DATA RECORDS:
——
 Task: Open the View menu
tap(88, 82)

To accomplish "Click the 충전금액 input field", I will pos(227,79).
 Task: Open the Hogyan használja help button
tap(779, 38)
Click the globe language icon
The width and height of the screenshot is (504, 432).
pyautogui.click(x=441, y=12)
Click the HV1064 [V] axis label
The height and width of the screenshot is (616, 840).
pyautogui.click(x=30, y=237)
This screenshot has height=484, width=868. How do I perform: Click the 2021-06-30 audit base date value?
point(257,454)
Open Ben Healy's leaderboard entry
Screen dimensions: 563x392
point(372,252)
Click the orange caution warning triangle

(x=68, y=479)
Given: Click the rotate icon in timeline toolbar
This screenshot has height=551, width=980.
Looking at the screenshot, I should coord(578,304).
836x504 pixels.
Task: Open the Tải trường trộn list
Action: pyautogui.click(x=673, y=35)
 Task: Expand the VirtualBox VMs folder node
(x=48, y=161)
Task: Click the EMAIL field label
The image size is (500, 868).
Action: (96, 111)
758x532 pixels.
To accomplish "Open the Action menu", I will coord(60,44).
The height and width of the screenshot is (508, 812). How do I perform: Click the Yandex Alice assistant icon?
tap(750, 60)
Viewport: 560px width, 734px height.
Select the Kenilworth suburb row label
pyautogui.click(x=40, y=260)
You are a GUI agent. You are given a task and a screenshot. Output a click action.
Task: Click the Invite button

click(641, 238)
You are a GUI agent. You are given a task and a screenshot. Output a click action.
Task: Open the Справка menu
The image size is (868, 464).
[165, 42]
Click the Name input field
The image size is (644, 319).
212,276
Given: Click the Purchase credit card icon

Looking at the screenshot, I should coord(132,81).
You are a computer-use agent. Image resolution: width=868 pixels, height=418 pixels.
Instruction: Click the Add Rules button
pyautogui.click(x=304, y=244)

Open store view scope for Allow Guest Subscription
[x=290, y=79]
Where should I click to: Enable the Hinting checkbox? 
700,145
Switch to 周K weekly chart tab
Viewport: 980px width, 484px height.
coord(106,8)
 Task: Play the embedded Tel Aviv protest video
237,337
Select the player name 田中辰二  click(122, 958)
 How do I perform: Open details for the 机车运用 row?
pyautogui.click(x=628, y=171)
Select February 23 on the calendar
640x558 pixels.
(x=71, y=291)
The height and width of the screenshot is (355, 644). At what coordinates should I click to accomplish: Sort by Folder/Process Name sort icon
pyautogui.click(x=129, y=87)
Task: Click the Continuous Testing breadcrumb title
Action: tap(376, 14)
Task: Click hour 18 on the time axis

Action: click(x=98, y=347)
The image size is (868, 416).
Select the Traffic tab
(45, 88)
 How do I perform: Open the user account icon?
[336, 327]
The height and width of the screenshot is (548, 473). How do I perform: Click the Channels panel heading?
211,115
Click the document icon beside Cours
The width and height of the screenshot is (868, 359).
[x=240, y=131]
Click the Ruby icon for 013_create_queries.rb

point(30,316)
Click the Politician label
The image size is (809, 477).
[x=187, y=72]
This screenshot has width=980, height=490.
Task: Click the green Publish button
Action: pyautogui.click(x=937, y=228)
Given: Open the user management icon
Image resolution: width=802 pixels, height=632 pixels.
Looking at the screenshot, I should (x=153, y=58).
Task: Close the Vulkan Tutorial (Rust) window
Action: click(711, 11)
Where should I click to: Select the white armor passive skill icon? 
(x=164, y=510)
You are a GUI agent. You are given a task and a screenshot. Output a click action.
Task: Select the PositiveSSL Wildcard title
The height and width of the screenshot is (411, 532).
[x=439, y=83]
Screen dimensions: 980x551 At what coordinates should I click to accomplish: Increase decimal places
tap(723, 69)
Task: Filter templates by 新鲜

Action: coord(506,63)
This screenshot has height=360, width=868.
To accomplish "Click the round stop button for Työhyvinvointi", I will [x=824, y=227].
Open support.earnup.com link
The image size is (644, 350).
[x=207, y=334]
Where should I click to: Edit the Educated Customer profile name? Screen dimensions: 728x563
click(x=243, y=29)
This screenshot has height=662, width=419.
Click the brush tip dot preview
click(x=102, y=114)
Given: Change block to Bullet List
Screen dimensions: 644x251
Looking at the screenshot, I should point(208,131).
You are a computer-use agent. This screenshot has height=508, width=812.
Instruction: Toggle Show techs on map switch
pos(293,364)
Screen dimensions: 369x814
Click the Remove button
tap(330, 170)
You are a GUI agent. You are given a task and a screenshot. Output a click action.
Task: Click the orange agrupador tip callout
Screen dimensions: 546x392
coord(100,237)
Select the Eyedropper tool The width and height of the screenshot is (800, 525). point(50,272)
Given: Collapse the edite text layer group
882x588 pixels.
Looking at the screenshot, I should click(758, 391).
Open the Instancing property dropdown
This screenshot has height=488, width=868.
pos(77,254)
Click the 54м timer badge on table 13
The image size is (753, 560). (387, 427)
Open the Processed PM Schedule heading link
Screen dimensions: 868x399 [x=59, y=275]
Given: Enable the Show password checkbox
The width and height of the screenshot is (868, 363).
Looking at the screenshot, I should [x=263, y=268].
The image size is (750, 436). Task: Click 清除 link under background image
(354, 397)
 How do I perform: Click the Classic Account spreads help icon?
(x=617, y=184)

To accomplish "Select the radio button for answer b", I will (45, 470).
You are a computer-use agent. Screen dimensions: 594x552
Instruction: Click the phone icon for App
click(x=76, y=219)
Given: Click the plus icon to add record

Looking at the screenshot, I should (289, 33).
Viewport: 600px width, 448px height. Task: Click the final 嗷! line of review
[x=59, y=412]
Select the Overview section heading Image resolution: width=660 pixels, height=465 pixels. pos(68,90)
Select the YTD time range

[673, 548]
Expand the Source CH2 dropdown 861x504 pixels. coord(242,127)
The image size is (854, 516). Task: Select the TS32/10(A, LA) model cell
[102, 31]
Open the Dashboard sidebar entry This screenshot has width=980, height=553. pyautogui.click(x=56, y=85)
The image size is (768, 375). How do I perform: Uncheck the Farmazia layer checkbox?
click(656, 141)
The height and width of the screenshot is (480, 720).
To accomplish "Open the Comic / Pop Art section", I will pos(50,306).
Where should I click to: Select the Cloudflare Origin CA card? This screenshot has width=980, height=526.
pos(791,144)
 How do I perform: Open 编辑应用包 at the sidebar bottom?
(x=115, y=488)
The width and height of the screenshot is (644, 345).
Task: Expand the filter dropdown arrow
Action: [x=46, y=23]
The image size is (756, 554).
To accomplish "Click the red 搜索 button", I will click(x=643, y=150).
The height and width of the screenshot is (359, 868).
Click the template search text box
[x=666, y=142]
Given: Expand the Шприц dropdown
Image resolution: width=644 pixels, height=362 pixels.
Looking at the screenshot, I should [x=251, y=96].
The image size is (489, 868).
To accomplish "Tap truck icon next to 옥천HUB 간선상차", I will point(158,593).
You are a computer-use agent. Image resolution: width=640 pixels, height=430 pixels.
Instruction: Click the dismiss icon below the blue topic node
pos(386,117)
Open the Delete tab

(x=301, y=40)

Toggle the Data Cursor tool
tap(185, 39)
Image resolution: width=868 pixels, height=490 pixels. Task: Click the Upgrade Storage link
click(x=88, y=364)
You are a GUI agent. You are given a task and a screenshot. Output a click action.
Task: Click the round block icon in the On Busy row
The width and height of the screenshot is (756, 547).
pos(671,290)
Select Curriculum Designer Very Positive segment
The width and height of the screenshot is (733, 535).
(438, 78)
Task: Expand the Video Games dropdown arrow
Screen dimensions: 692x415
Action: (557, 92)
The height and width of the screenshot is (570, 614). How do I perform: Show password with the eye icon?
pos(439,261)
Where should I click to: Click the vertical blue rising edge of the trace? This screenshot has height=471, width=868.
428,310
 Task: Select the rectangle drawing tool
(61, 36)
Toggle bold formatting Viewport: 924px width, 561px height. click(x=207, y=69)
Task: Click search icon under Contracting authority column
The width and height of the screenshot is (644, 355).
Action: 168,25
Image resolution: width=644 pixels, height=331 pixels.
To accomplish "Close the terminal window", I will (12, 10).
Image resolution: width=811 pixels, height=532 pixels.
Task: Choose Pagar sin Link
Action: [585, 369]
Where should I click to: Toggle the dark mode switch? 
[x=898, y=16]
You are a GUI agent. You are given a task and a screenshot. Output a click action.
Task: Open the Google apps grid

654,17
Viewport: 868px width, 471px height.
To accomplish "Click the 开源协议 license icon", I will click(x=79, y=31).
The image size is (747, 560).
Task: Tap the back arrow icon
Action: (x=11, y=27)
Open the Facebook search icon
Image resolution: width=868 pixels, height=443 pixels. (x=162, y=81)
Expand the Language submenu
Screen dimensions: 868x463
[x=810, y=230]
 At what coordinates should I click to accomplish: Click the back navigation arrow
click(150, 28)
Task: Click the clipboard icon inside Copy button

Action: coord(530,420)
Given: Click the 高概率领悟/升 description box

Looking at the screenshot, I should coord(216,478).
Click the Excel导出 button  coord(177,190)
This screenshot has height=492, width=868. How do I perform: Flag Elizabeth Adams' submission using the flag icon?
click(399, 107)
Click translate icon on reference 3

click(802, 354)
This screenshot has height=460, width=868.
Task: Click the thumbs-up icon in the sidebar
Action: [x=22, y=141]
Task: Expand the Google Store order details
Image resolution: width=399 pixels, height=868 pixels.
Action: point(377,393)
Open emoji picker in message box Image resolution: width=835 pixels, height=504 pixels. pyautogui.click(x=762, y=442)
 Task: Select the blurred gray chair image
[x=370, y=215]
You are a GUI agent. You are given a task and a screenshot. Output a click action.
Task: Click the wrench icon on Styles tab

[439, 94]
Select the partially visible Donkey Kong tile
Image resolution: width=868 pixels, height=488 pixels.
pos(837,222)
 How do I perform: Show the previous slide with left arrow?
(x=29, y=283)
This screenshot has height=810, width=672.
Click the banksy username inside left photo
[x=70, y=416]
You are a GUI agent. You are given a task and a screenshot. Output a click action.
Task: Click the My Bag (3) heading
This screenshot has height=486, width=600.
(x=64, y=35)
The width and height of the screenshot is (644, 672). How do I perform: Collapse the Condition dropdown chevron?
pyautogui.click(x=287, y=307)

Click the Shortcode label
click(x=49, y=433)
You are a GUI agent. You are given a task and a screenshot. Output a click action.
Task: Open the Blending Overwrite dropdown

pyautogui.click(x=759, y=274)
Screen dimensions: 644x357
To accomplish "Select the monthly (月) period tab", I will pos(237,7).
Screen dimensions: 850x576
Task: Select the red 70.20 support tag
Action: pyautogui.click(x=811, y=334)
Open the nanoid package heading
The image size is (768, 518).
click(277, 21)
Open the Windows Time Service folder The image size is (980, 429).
——
TASK OBJECTIVE: Please reproduce, exactly as they appear above, the lines from the line containing "Select the YTD time range" up to and including the line containing "Open the Dashboard".

RESULT BELOW:
Select the YTD time range

[673, 548]
Expand the Source CH2 dropdown 861x504 pixels. coord(242,127)
The image size is (854, 516). Task: Select the TS32/10(A, LA) model cell
[102, 31]
Open the Dashboard sidebar entry This screenshot has width=980, height=553. pyautogui.click(x=56, y=85)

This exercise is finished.